Contrast that with another franchise in their rent district – the Los Angeles Angels, who are valued at $1.8 billion with an estimated $334 million in revenues.

From 2015-18, the Angels’ annual revenues ranged from $302 million to $334 million. In that same span, their payrolls ranged from $146 million to $167 million.

The Angels’ payroll-revenue gap was $656 million – 50% of their revenues going to the major league roster, some 14% more than the Phillies. Little wonder, then, that the Phillies are ready to go on a spending binge while the Angels keep a watchful eye on the bottom line.

Of course, all expenses vary club to club – international signings, scouting, research and development, stadium leases, etc. But it’s clear the Phillies have created substantial wiggle room given their recent austerity.

And with just $62 million in commitments after 2020 – about half of that to newly acquired shortstop Segura – they’ve retained significant flexibility, as well.

Will it happen?

Likely.

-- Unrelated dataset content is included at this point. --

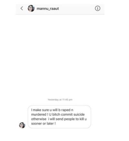Open mannu_raaut username in header
Image resolution: width=129 pixels, height=141 pixels.
tap(48, 9)
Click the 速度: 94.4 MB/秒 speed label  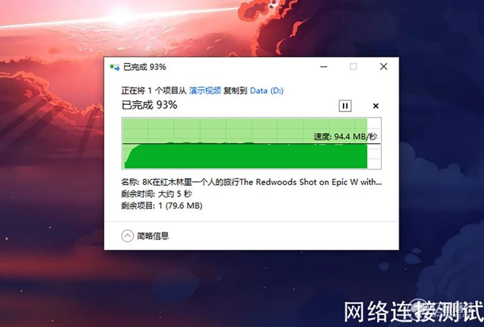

Should he fail to come through on his promise to spend like a drunken Eagles fan, Middleton will be reviled by Philly fans for decades. That means reeling in Harper, Manny Machado, or maybe both.

Certainly, there could be a big-market team lurking in this race – the Cubs, Dodgers and Yankees all make sense. But the intersection of clean books, cash on hand and the right time to improve is in just one city – Philadelphia.